For the photographers who actually used it, the grain was the point. Wedding shooters working the reception in 1996 were not running 1000-speed film through their Hasselblads; they were loading it into Nikon F4s with 50mm lenses and trying to keep the candid shots usable. Compared to Fuji Super G+ 800 of the same period, Royal Gold 1000 was about a stop faster and visibly grainier. Most pros who needed 800 to 1000 ended up on the Fuji. The Kodak got bought by people who wanted the extra third of a stop.
Color skews warm, with reds and oranges louder than the rest of the spectrum. Skin runs ruddy under tungsten and decent under daylight, which is roughly the opposite of what a serious portrait photographer wanted. As a documentary or party film, that warmth holds up. As a studio film, it never made sense.

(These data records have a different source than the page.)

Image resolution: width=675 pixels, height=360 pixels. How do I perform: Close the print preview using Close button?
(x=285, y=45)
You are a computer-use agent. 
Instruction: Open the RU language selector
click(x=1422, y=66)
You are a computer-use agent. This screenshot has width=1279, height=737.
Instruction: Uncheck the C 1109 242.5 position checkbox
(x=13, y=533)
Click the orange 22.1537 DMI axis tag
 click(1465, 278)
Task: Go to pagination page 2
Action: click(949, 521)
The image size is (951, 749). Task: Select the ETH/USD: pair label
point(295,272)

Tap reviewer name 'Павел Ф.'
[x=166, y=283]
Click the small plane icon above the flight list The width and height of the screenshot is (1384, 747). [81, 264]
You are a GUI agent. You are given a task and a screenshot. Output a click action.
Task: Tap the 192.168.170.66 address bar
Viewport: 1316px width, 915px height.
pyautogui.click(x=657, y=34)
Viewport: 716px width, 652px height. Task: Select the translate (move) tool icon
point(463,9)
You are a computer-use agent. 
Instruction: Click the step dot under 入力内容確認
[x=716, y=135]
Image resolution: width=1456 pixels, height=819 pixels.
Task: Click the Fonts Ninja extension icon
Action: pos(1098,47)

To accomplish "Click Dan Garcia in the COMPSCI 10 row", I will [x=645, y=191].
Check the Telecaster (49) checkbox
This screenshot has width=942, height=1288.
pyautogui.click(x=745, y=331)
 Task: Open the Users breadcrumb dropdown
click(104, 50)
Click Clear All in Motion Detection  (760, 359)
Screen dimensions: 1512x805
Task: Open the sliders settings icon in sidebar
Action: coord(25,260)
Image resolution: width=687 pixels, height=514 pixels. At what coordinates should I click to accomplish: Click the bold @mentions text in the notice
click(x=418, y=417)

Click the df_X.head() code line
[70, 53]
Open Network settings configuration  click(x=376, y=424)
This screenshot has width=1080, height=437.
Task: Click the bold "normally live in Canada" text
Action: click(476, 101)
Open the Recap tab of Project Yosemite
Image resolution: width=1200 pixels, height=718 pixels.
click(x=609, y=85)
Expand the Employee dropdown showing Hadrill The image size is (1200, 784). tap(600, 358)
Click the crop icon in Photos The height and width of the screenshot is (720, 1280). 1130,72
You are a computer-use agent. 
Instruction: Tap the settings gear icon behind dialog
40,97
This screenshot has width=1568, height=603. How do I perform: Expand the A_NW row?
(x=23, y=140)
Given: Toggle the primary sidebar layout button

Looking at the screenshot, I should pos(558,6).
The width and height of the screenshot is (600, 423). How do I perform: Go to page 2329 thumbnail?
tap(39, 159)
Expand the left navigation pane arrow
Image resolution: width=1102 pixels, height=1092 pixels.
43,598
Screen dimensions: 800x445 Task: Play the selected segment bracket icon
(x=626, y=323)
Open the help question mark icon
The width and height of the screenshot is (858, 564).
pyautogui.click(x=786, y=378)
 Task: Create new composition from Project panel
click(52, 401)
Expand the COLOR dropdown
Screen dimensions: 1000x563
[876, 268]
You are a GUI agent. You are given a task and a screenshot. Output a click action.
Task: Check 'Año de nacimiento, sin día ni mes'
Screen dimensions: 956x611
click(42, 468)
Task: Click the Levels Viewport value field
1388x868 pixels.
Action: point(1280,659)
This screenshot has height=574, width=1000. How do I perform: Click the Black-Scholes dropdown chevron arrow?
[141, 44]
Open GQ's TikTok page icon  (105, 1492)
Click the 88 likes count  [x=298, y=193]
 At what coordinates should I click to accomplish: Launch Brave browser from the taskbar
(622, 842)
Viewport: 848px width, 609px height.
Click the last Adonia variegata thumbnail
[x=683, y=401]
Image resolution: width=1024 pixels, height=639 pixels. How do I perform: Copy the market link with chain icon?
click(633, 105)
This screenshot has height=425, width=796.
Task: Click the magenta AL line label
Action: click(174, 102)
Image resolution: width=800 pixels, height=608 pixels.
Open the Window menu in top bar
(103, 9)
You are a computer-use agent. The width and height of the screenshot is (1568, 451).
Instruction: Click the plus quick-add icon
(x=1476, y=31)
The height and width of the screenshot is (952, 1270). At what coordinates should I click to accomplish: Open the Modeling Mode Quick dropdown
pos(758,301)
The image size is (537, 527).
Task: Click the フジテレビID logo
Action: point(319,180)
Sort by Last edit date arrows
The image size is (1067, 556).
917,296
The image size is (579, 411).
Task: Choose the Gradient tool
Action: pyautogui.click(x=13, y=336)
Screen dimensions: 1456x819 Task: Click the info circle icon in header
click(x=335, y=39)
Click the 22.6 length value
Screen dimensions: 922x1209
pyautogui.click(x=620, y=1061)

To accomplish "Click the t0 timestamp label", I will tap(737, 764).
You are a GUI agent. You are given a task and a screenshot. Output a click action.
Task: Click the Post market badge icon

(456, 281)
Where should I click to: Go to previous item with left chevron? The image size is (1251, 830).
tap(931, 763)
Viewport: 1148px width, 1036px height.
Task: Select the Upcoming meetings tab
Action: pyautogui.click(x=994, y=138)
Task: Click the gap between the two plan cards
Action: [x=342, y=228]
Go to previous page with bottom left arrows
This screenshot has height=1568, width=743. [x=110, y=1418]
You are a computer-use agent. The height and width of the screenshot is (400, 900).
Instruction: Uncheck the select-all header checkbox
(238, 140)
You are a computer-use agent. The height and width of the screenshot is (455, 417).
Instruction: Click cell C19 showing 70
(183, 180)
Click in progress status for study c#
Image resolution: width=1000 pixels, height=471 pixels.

Production was 35mm cartridges only, with 12, 24, and 36 exposure counts and DX coding. Discontinued sometime in the late 1990s as Kodak consolidated the line; the High Definition / Max 800 product that followed split the difference toward less grain and slightly less speed.
Reciprocity exponent is 1.20. Zone Light Meter applies the correction past one second: a 30-second metered exposure stretches to roughly a minute at the negative. With an ISO 1000 film, you rarely cross the threshold outdoors. Indoors at small apertures or with a deep ND filter, the correction comes up faster than you would expect.
How the app handles this stock
- Box speed: ISO 1000. Picker exposes pull/push chips so you can shoot it at any speed you want and the meter follows.
- Reciprocity: Above one second the app raises metered time to the power of 1.20.
- Expired film: if you load an old roll, set the expiry year and storage in the app and the ISO scales for you. Color negative decay rates are baked in.